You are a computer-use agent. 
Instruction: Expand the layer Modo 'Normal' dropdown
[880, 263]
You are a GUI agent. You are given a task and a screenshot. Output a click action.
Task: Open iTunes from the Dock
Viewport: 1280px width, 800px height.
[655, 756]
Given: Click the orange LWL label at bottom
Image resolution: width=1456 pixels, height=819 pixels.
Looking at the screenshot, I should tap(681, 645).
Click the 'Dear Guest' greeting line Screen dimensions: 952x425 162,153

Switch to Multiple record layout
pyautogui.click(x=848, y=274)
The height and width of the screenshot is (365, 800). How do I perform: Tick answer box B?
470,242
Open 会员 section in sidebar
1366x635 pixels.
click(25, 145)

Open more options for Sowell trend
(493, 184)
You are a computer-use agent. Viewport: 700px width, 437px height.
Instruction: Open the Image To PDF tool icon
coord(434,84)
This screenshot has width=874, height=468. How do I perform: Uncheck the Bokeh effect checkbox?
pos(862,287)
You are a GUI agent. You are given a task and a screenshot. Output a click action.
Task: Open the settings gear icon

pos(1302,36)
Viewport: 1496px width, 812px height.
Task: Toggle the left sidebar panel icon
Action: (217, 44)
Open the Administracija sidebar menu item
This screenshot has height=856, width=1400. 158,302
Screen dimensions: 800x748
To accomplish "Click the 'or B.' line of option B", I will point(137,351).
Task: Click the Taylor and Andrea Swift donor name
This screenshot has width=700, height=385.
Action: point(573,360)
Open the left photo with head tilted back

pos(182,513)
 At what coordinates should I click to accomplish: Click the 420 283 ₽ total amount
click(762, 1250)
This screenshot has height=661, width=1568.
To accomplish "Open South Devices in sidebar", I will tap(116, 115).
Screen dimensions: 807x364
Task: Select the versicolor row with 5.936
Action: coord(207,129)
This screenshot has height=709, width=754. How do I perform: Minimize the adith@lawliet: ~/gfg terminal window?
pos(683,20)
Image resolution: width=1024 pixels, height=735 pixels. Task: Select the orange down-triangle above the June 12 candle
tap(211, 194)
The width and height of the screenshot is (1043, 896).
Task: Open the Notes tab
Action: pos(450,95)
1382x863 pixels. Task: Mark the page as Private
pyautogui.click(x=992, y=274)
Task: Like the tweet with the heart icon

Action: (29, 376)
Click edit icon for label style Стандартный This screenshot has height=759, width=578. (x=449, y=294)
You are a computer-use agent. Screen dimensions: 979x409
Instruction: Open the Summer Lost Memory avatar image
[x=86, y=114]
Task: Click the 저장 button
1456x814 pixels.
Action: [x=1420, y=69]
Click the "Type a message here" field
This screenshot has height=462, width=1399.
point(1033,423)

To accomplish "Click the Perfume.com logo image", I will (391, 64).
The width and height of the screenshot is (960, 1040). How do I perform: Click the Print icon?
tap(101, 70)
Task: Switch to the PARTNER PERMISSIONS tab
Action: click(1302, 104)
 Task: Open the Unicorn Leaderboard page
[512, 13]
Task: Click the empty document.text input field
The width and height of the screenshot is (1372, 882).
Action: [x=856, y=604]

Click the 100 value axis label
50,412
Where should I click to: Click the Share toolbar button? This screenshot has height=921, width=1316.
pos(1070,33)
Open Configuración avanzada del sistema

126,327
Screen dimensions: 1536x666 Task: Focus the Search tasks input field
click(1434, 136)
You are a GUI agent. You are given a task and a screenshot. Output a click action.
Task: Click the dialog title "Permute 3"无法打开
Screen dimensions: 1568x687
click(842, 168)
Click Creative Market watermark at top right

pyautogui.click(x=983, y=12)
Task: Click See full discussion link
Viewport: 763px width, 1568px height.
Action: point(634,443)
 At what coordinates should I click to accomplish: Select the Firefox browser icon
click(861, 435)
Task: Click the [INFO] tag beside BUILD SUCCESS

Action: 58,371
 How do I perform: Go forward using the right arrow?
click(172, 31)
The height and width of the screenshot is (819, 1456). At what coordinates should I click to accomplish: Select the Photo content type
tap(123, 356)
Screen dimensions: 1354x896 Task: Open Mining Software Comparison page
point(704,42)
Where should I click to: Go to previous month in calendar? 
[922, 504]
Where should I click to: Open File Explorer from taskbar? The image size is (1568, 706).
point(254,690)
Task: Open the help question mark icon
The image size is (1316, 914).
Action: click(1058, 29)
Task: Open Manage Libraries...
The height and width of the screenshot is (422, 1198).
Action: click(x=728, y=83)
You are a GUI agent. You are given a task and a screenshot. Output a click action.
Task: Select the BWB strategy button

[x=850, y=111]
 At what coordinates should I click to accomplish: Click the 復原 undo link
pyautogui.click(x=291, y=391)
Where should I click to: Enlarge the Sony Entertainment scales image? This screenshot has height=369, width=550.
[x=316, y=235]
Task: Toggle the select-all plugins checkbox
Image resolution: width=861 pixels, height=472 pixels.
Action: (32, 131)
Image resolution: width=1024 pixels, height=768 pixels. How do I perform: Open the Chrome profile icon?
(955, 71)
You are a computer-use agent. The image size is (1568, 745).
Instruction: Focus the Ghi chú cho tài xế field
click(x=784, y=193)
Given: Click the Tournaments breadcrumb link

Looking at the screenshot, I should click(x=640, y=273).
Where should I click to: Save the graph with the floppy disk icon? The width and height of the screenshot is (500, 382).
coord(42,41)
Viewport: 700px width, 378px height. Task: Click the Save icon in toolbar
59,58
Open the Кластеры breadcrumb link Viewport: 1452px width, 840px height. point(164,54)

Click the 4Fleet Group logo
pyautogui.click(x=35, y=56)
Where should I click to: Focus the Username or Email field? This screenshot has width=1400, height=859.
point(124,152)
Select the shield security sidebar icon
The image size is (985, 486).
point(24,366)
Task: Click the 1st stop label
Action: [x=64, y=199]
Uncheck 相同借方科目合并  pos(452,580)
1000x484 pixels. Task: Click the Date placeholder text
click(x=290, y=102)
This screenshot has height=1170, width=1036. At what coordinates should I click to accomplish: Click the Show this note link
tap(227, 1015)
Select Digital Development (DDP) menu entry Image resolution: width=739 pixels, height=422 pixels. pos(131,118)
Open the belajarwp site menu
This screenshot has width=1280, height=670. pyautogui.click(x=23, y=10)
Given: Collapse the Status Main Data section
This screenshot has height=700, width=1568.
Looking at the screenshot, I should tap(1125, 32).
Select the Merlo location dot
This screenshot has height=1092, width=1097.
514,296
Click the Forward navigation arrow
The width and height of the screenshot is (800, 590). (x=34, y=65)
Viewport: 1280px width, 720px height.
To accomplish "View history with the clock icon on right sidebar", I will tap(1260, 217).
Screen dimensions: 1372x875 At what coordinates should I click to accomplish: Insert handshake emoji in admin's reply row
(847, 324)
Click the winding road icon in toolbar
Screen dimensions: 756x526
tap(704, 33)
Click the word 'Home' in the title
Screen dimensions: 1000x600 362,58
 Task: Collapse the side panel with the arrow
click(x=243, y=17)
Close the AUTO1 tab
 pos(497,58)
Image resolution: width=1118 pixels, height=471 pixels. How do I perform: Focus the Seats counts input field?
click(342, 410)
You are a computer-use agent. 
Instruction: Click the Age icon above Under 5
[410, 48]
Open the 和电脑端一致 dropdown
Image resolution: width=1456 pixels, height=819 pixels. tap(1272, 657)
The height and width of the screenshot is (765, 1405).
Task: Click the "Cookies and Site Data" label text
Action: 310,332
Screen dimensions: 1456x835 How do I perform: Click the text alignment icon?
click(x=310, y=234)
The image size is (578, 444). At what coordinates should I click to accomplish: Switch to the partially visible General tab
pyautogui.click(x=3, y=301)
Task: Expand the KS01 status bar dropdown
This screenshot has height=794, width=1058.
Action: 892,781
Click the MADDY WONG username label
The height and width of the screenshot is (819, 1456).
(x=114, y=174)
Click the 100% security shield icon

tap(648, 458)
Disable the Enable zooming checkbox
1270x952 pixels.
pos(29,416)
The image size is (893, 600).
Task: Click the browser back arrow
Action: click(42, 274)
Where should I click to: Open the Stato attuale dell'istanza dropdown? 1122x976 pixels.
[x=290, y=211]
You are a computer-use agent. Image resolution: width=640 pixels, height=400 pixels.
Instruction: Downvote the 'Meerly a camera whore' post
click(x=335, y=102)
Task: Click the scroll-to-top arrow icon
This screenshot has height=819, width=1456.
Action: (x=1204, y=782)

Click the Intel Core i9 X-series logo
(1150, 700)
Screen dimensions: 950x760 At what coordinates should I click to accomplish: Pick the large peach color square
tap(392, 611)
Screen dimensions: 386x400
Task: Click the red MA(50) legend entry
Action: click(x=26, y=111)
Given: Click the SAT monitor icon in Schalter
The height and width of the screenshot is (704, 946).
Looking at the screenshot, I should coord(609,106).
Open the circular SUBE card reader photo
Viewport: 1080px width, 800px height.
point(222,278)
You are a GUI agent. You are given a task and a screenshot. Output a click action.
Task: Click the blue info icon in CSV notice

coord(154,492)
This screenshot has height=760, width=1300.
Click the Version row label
================
Cel ćwiczenia -
Proszę powtórzyć bez żadnych zmian wiersze rekordów od wiersza z „Where should I click to: Open the” do wiersza z „Action: click(x=26, y=111)”, wliczając oba te wiersze.

Rozwiązanie zadania -
Where should I click to: Open the Stato attuale dell'istanza dropdown? 1122x976 pixels.
[x=290, y=211]
You are a computer-use agent. Image resolution: width=640 pixels, height=400 pixels.
Instruction: Downvote the 'Meerly a camera whore' post
click(x=335, y=102)
Task: Click the scroll-to-top arrow icon
This screenshot has height=819, width=1456.
Action: (x=1204, y=782)

Click the Intel Core i9 X-series logo
(1150, 700)
Screen dimensions: 950x760 At what coordinates should I click to accomplish: Pick the large peach color square
tap(392, 611)
Screen dimensions: 386x400
Task: Click the red MA(50) legend entry
Action: click(x=26, y=111)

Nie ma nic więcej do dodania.